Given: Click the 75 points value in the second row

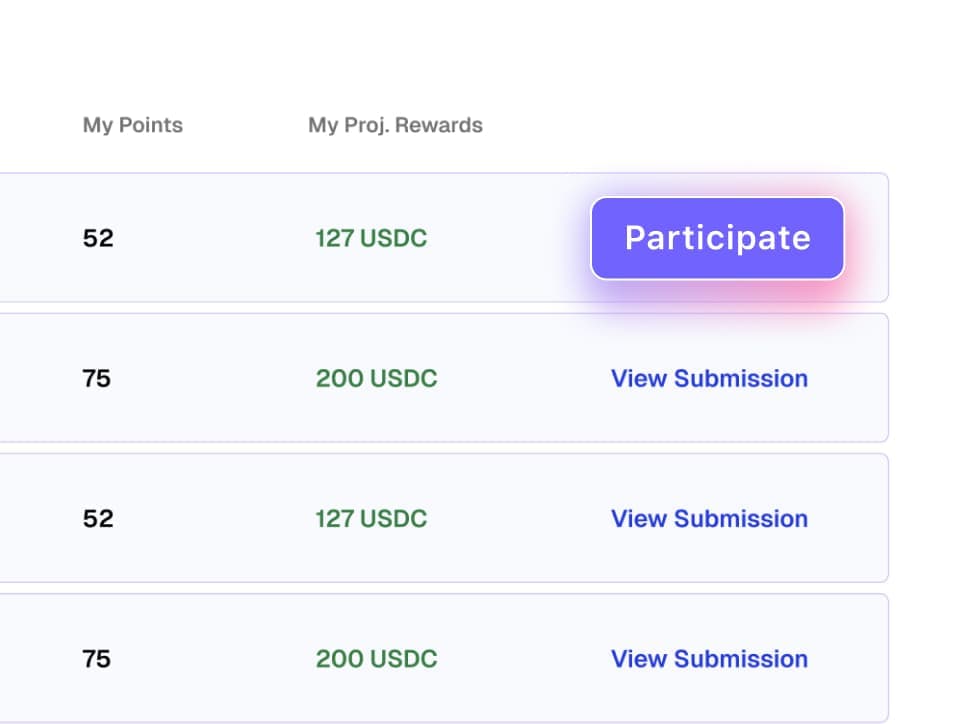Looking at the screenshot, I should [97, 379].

▬▬▬▬▬▬

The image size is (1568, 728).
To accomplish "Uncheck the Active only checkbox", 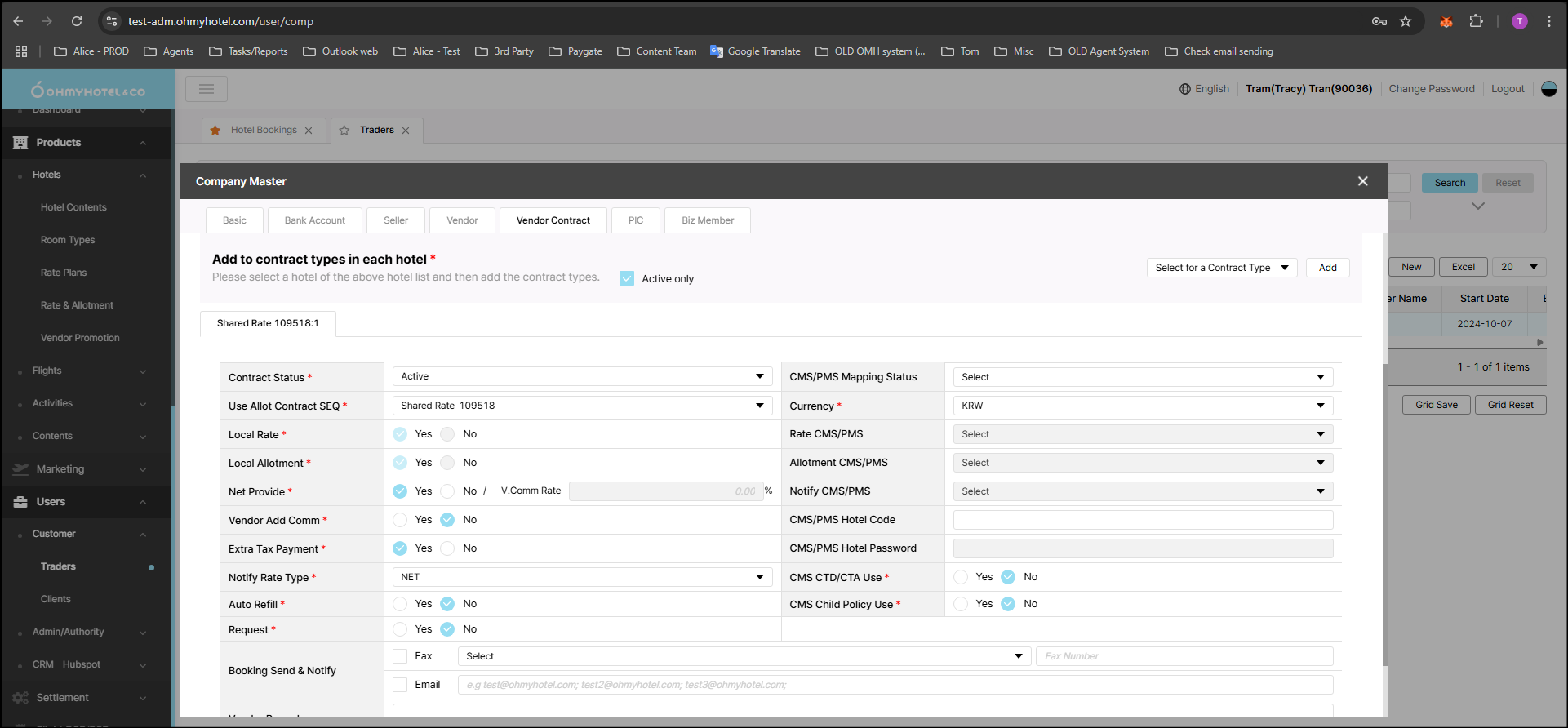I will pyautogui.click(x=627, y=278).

▬▬▬▬▬▬

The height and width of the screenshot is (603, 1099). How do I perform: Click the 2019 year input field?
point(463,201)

▬▬▬▬▬▬

Rewrite the records from the line with "The height and" to the line with "point(463,201)" as a JSON list of strings, one string per line and no blank lines.

> **Task output**:
[
  "The height and width of the screenshot is (603, 1099). How do I perform: Click the 2019 year input field?",
  "point(463,201)"
]